Opening the show is Julie Stark as the good fairy who, together with young dancers from the McAllister Brown Dance School, introduces us to Fairyland and to the baby Princess Briar-Rose. The christening is interrupted by the explosive arrival of Glynis Barber, as the bad fairy Demonia, who curses the child and terrifies the audience, leaving the King Christopher Beeny to spend years worrying about his daughter’s fate.
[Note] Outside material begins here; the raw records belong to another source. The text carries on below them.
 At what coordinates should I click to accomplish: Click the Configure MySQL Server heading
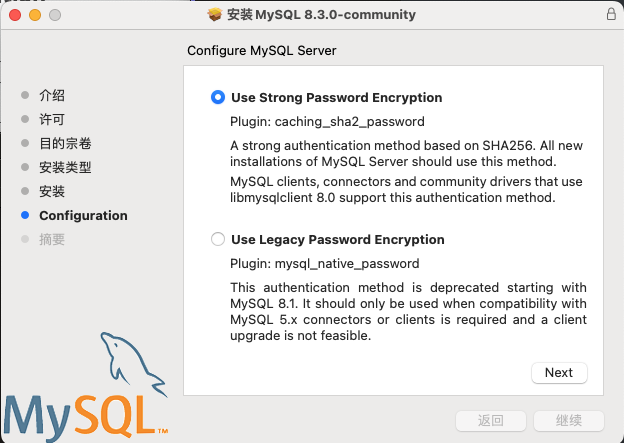(x=262, y=50)
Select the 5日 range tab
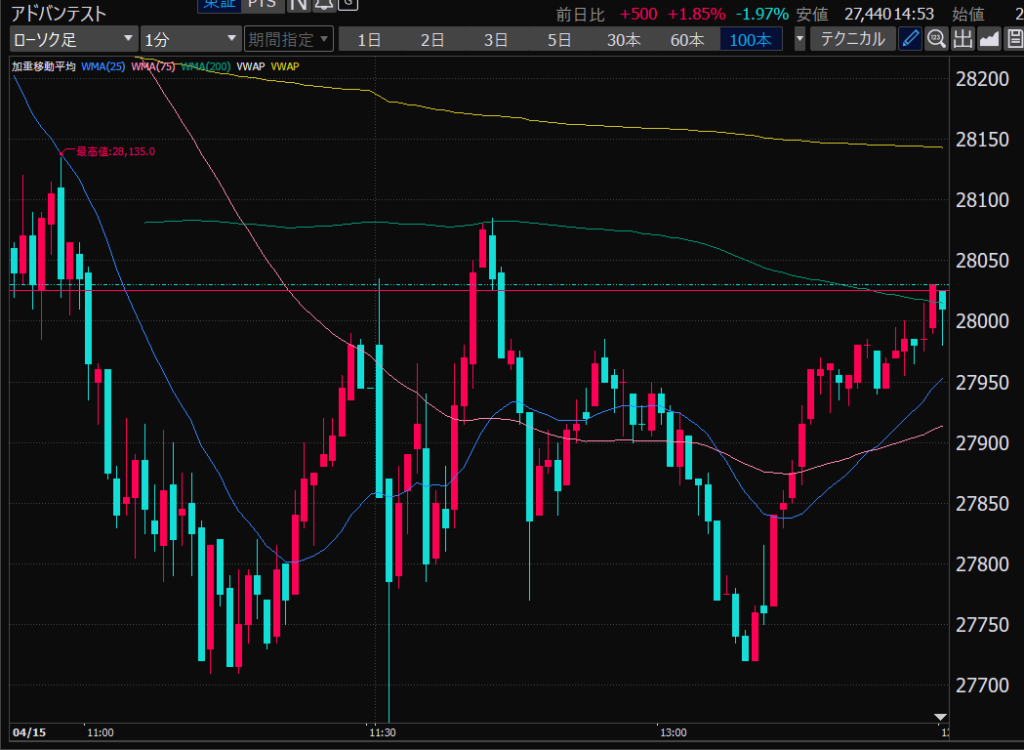The height and width of the screenshot is (750, 1024). point(559,40)
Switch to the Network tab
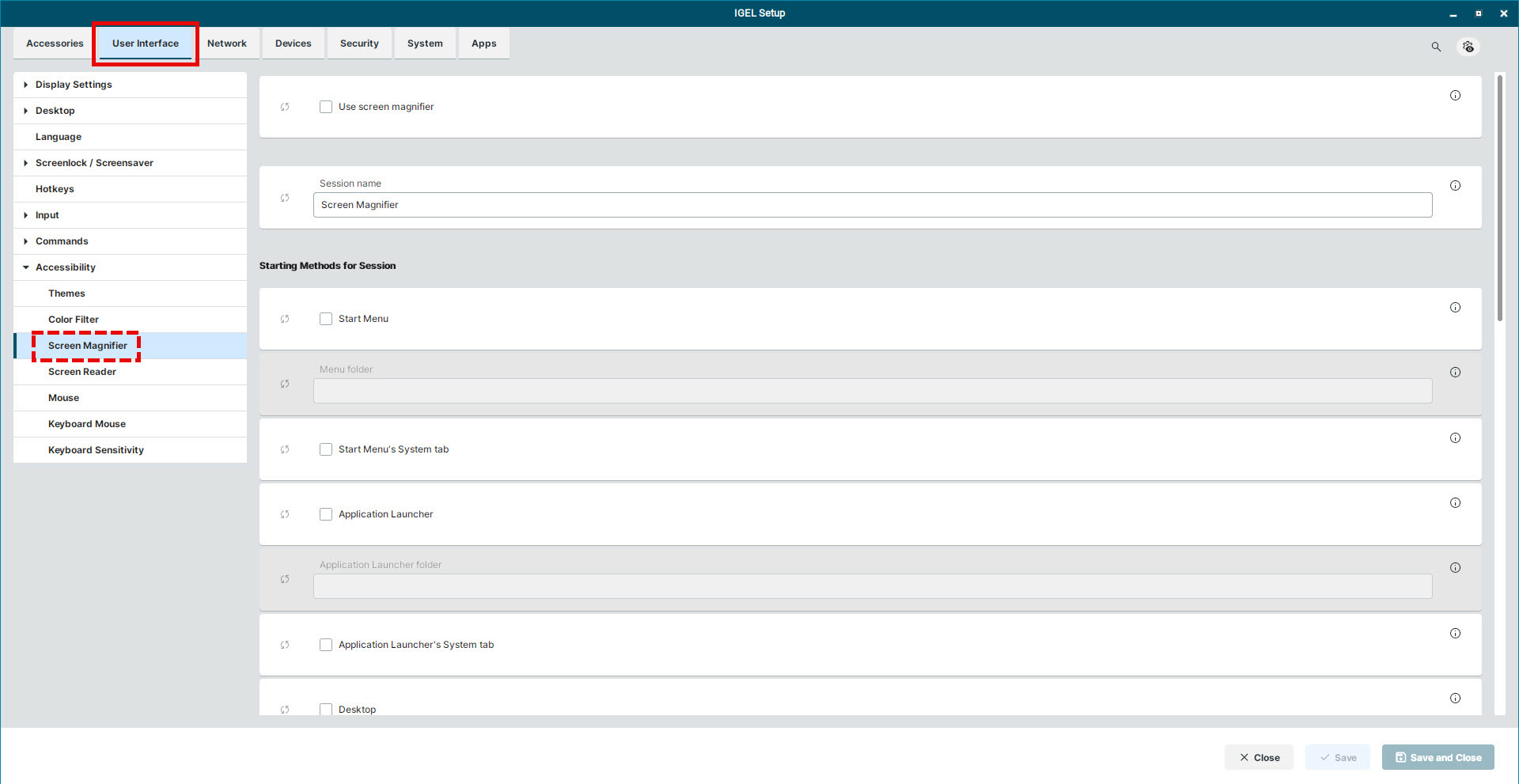The image size is (1519, 784). pyautogui.click(x=227, y=44)
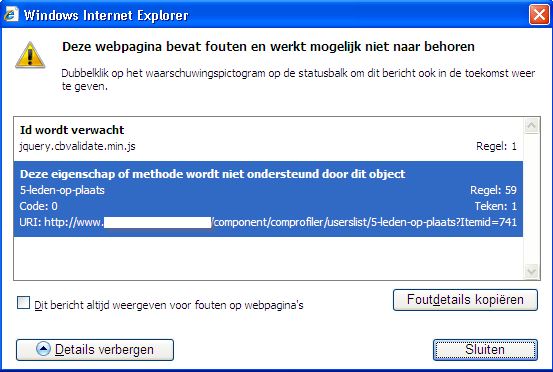553x372 pixels.
Task: Click the round arrow icon in Details verbergen
Action: (x=43, y=349)

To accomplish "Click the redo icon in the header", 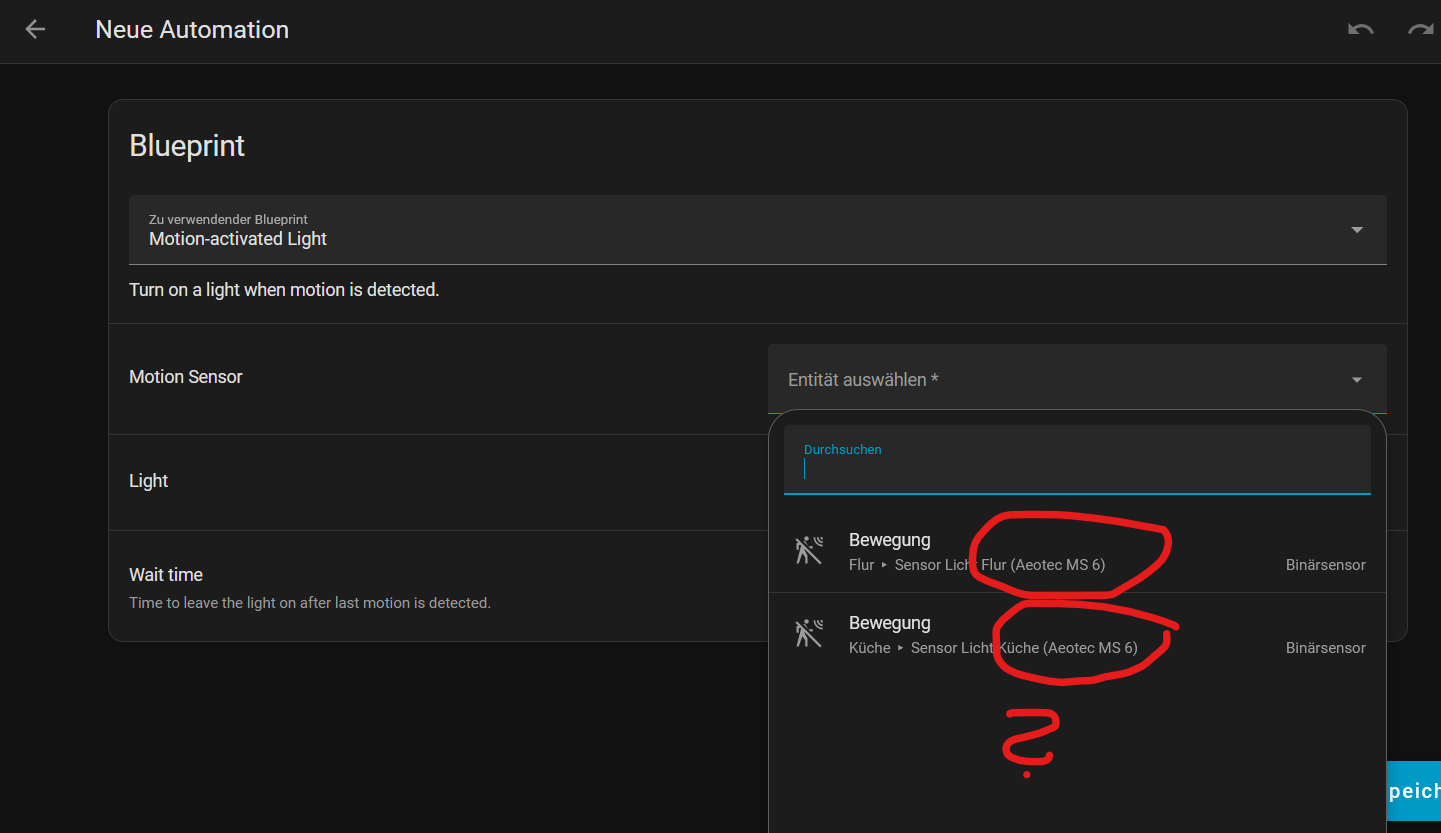I will tap(1420, 30).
Children’s television presenter Derek Moran makes a perfect Silly Billy. He connects with the children in the audience and has them eating out of his hands in no time. While he is taking care of the children, the adults in the audience have Nanny Glucose Charles Burden to look after them. With his outrageous costumes, flirty attitude and some very near-the-knuckle jokes, he dominates the stage and, combined with Moran, they make a fantastic traditional pantomime double-act.

Sophia Thierens and Owen Woodgate as the title character and her eventual saviour, Prince Philip, both have great voices for delivering the musical numbers, but are totally lacking in chemistry, making it difficult to see them as falling in love at first sight. Woodgate seems to relax much more in the second act and, in the extremely clever scene where he flies forward in time, proves himself to be a master of the aerial wires.

Constantly in the background are the female dancers Rosie Fletcher, Lucy Terrell, Brooke Wells, Bethany Knight and their male colleagues Ben Fenner and Danny-Boy Hatchard. I wouldn’t usually list them all like that but, as they all work so hard and are mostly teenagers, in many cases, still studying dance – they deserve all the credit they can get.

The massively enthusiastic reaction from the teenagers in the audience is testament to the modern nature of this production and it is obvious that the entire cast are thrilled to be reaching a part of the audience who, all too often, find themselves forgotten.